Consigne A: Recopiez telles quelles les lignes des enregistrements, de la ligne contenant "At what (x,y)" jusqu'à celle contenant "Looking at the", toutes deux comprises. Omettez les images dans votre réponse.

Texte fourni:
_____

En outre, toutes ces orientations sont en adéquation avec les promesses de campagne du Président de la République. L’objectif du gouvernement est clairement affiché : faire une école juste pour tous et exigeante pour chacun, en la replaçant au cœur du pacte social pour la réussite de tous. Pour cela, nous lui redonnons tous les moyens nécessaires, en particulier les moyens humains, indispensables non seulement pour réduire les inégalités, mais aussi pour améliorer le climat scolaire et pour assumer notre ambition en matière d’éducation.

 

Ce projet de loi qui donne le départ à la refondation de l’école prélude à d’autres chantiers, à d’autres réflexions. Il me semble à cet égard nécessaire d’insister sur le travail à mener en faveur de l’enseignement prioritaire – les établissements concernés doivent devenir des lieux d’expérimentation, des lieux d’excellence –, de l’accompagnement de la parentalité ou des partenariats avec le monde associatif.

 

M. Jean Jacques Vlody. Ce beau projet de loi est un projet fondateur, sans doute la première grande réforme de la législature. Après une longue phase de concertation et de consultations préalables, nous sommes enfin entrés dans le travail concret avec un texte qui ne se borne pas à apporter des changements à la marge, mais qui tend à dessiner l’école de demain : une école où les enfants aiment à se rendre, où ils prennent le goût du savoir ; une école qui motive plus qu’elle ne sanctionne, à la fois bienveillante et exigeante, et qui réunit autour d’elle tous les acteurs de la communauté éducative.

 

Le terme « refondation » est tout à fait approprié dans un tel contexte, et il est dès lors normal que des oppositions, des incompréhensions se fassent jour. Nous le voyons aujourd’hui avec la réforme des rythmes scolaires, qui déchaîne les passions. Il en sera de même pour d’autres chantiers : c’est le propre des grandes réformes structurelles que de rencontrer de telles difficultés.

 

Notre mission, en tant que parlementaires, est par conséquent d’expliquer et de soutenir une réforme courageuse qui va dans le sens de l’intérêt général. Au sein de cette Commission, nous devrons avoir une démarche constructive, en nous donnant le temps nécessaire pour enrichir le projet, avec un seul objectif : conforter les nombreuses avancées qu’il contient et l’améliorer quand il le faut.

 

De nombreux amendements, que je soutiendrai, vont dans le sens d’un renforcement de notre système éducatif. Pour ma part, je me suis concentré sur deux questions propres à la France d’outre-mer, dont je suis un élu.

 

La première concerne la variété linguistique de ces territoires. Si celle-ci représente une richesse, elle peut aussi, faute d’être suffisamment prise en compte dans les processus pédagogiques, être à l’origine de difficultés dans l’apprentissage de la lecture et de l’écriture ou dans l’expression orale de langue française, accroissant les risques d’illettrisme ou d’échec scolaire. L’éducation nationale doit reconnaître cette réalité du bilinguisme et favoriser le développement de méthodes pédagogiques adaptées, en en faisant l’objet d’un module de formation initiale et continue dans les ESPE d’outre-mer.

_____

Enregistrements fournis:
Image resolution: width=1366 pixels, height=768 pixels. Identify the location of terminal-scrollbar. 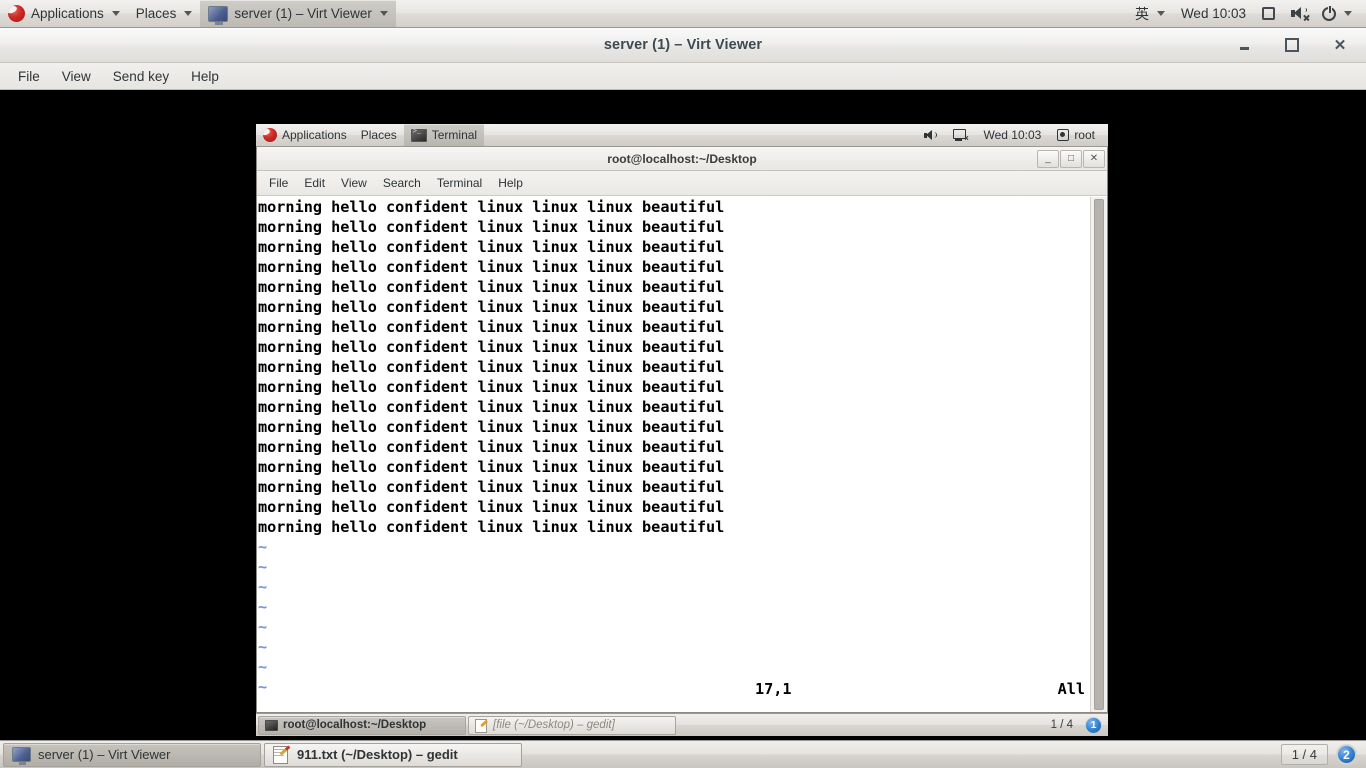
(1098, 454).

_____

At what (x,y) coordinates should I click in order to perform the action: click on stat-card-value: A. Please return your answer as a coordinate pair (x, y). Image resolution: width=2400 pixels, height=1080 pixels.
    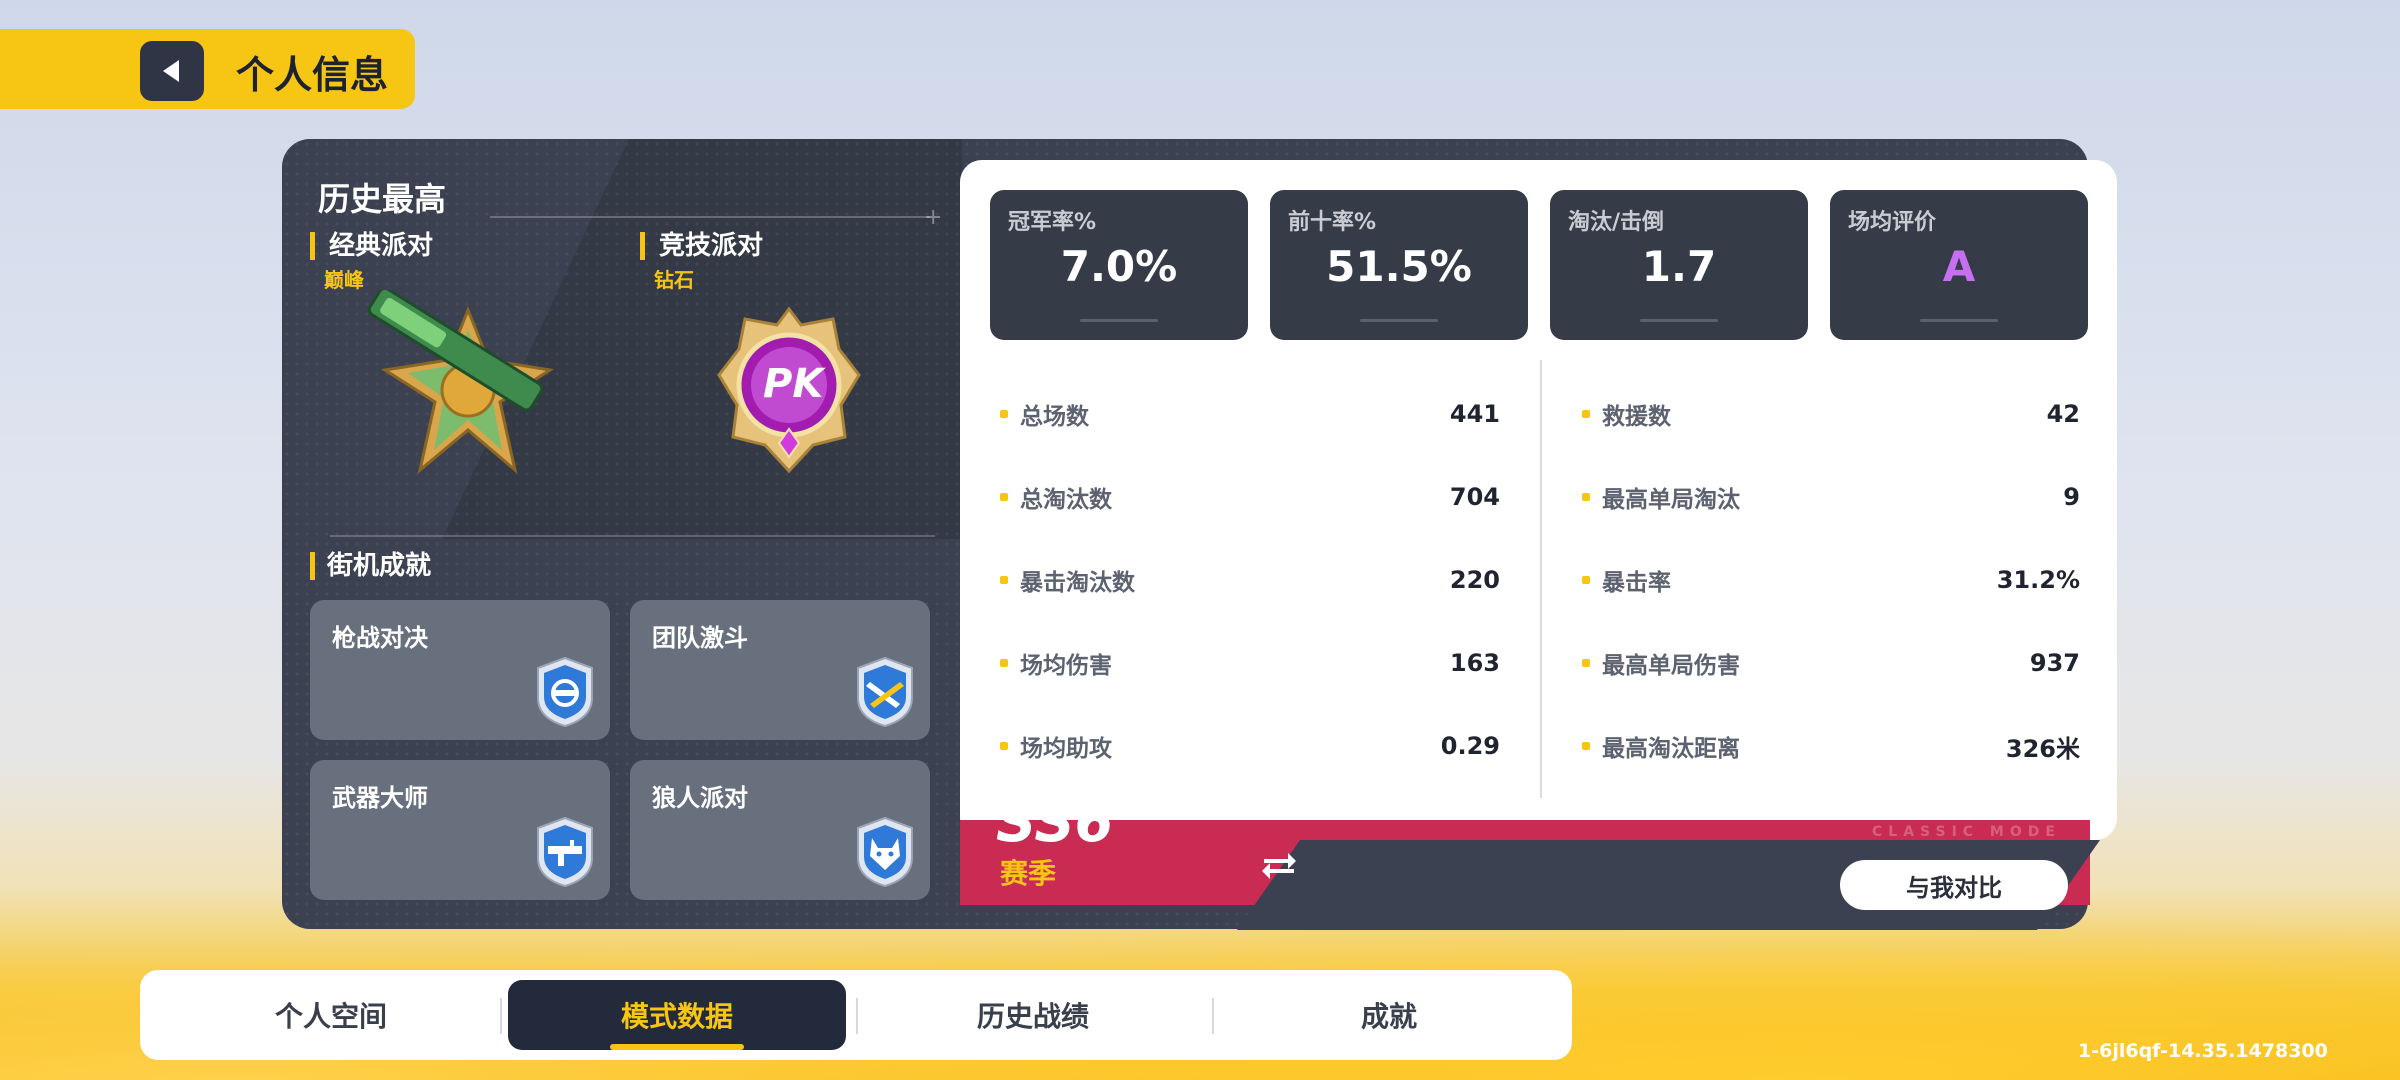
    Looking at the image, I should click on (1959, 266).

_____

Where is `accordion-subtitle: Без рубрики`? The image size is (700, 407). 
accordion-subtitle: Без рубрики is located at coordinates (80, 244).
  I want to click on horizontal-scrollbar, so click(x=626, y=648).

_____

Consigne B:
Répondez à ces questions sur le texte consacré à la refondation de l'école :
(i) Quel objectif du gouvernement y est « clairement affiché » ?
(ii) Quelle réforme « déchaîne les passions » ?
(iii) Dans quels établissements le texte propose-t-il un module de formation initiale et continue sur le bilinguisme ?

Réponse attendue A:
At what (x,y) coordinates should I click in order to perform the action: click on stat-card-value: A. Please return your answer as a coordinate pair (x, y). Image resolution: width=2400 pixels, height=1080 pixels.
    Looking at the image, I should click on (1959, 266).

Réponse attendue B:
(i) Faire une école juste pour tous et exigeante pour chacun, en la replaçant au cœur du pacte social pour la réussite de tous.
(ii) La réforme des rythmes scolaires.
(iii) Dans les ESPE d'outre-mer.